In the Matter of John T. Meehan, Respondent, v Nassau Community College, Appellant.
[674 NYS2d 697]
[MAJORITY]
—In a proceeding pursuant to CPLR article 75, inter alia, to confirm an arbitration award dated March 28, 1995, Nassau Community College appeals, as limited by its brief, from so much of a judgment of the Supreme Court, Nassau County (Burke, J.), entered May 16, 1996, as confirmed the award.
Ordered that the judgment is affirmed insofar as appealed from, with costs.
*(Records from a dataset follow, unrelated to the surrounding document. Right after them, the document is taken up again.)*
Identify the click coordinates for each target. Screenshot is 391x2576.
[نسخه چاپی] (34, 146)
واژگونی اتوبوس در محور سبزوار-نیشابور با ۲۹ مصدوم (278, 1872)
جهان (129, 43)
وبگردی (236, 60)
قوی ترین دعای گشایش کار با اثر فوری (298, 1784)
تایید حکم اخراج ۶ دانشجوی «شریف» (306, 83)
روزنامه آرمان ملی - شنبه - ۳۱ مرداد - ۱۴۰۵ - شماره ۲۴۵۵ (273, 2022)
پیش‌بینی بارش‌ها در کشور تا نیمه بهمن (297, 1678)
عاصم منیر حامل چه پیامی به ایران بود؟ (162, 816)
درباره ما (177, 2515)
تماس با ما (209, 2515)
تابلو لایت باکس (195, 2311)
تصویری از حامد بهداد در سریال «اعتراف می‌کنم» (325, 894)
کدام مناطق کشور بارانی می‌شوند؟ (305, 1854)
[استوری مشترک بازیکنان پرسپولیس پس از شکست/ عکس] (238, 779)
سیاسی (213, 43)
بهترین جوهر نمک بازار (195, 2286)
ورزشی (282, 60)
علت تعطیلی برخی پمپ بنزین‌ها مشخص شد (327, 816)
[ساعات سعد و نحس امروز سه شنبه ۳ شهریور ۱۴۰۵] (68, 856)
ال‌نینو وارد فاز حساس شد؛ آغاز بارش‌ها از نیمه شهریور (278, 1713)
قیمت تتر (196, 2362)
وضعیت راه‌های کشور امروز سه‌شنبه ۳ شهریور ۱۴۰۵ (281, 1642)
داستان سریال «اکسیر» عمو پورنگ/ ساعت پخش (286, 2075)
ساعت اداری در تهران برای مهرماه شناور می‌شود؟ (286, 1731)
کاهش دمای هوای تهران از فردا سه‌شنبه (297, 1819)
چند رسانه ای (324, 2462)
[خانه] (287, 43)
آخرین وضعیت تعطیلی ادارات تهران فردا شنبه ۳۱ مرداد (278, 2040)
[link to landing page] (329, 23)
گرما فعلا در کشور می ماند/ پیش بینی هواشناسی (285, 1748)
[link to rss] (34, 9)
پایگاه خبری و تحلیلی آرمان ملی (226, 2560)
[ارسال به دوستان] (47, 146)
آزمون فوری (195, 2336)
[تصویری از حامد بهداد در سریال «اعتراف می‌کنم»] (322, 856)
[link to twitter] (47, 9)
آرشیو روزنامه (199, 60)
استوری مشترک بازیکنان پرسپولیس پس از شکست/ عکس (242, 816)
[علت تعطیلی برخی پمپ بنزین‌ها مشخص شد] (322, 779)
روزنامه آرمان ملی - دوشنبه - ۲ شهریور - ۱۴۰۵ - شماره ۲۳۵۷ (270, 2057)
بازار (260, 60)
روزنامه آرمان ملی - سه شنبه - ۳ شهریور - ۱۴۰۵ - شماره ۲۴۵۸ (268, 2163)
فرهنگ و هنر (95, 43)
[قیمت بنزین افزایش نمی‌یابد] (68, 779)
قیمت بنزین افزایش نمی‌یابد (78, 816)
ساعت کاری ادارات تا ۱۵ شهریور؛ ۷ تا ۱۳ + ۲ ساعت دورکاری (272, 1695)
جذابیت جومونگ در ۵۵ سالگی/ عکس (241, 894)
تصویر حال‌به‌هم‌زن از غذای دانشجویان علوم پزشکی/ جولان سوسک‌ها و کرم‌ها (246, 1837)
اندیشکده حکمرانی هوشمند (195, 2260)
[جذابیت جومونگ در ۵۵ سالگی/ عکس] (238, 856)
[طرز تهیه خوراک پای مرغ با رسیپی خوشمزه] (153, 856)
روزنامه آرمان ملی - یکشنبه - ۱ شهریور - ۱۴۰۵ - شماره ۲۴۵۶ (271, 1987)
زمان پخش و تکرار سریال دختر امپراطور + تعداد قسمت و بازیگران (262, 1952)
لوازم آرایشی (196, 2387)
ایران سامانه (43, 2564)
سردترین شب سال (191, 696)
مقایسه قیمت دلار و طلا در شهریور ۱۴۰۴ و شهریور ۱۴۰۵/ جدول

An arbitration award may not be vacated unless it is irrational, violates a strong public policy, or clearly exceeds a limitation imposed on the arbitrator as set forth in CPLR 7511 (b) (see, Matter of Board of Educ. v Arlington Teachers Assn., 78 NY2d 33, 37). An arbitrator exceeds his or her power under CPLR 7511 (b) (1) (iii) if the award gives a “completely irrational construction to the provisions in dispute and, in effect, made a new contract for the parties” (Matter of National Cash Register Co. [Wilson], 8 NY2d 377, 383; see also, Rochester City School Dist. v Rochester Teachers Assn., 41 NY2d 578, 582). Contrary to the contention of the appellant Nassau Community College (hereinafter the college), the interpretation by the arbitration panel here of Article 14 of the parties’ collective bargaining agreement was not irrational. Accordingly, the award was not in excess of the power of the arbitration panel.
The award here is also not violative of public policy. Public policy may not be invoked in every instance where arbitration of a collective bargaining agreement threatens to encroach on the management prerogatives of a State-financed college (see, Matter of Wyandanch Union Free School Dist. v Wyandanch Teachers Assn., 48 NY2d 669, 670). Rather, public policy may be invoked only where an arbitration award interferes with a college’s obligation to maintain academic standards in the classroom (see, Matter of Board of Educ. v Arlington Teachers Assn., 78 NY2d 33, 37, supra; Honeoye Falls-Lima Cent. School Dist. v Honeoye Falls-Lima Educ. Assn., 49 NY2d 732, 734). That is not the case here. Here, the arbitration award merely gave effect to the provision in the parties’ collective bargaining agreement which obligated the college to designate the courses offered during the “mini-semester” for assignment to its qualified adjunct faculty. Although the award subjects the college to competing obligations since it conflicts with the college’s obligation to the full-time faculty under a separate collective bargaining agreement, the dilemma is of the college’s own making and will not serve as a basis for vacating the award (see generally, Grace & Co. v Rubber Workers, 461 US 757). Bracken, J. P., Pizzuto, Friedmann and McGinity, JJ., concur.